■ **EXTRACTED TEXT**:
Friday, Friday, simply must get down on Friday
Which experience Would You Rather have for your Friday night
-A friend you haven't seen in some time is visiting from out of town, so you make plans to go to dinner and a show with them and their family, but a medical disaster pops up and the only member of their party who's available to go with you is their adult baby cousin, Mikey From Yonkers, who doesn't know what cats are and spends much of the night trying to figure it out. They send him with an envelope containing a generous ballpark amount of money to cover expenses pinned to the lapel of his pleather motorcycle jacket.
Dinner is at Rappaccini's, an upscale (one might argue TOO upscale) Italian eatery where all of the entrees are pasta dishes with one giant piece of pasta (one ravioli, one fusili, one giant coiled noodle of capellini, etc.) adorned with whatever meats and vegetables and a jizzy "artistic" splatter of some tasteless viscous black liquid. Beatrice Rappaccini, the owner, stands on a gilded balcony overlooking the dining area, glaring down imposingly while the music system plays her singing jazzy covers of Red Hot Chili Peppers songs.
The show turns out to be in the basement of the prestigious theater that drew you to agree to it; there The Great Spinozzo, a former Barnum & Bailey clown who has since become a pariah in the clowning community for a variety of mysterious reasons, conducts what amounts to a two-hour fire-and-brimstone revival sermon about how society has always worshipped clowns, how the gods of Mesopotamia were actually the first clowns, how the painted face and joyous manner of the clown is the crucible that divides humanity into the delighted and the fearful, and that the latter are the weak who must be winnowed.
Throughout all of this Mikey keeps trying to get you to play Dice ("Dissssssssssssssse!") with him, wherein you each roll two dice and whoever gets a higher roll wins for that round. If you roll snake eyes he'll point and acknowledge it ("sssssssssssnake eyes!") but it doesn't confer any advantage in the game.

■ **DATA BLOCK**:
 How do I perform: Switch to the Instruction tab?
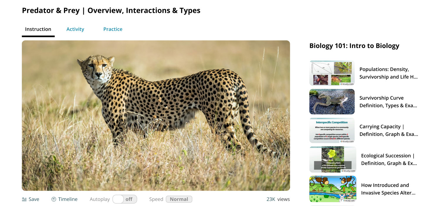pos(38,29)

■ **TASK TO COMPLETE**:
In the Friday night text above, rewrite the passage from "The show turns" to "must be winnowed.", swapping "Mesopotamia" for "ancient Sumer".

■ **RESULT**:
The show turns out to be in the basement of the prestigious theater that drew you to agree to it; there The Great Spinozzo, a former Barnum & Bailey clown who has since become a pariah in the clowning community for a variety of mysterious reasons, conducts what amounts to a two-hour fire-and-brimstone revival sermon about how society has always worshipped clowns, how the gods of ancient Sumer were actually the first clowns, how the painted face and joyous manner of the clown is the crucible that divides humanity into the delighted and the fearful, and that the latter are the weak who must be winnowed.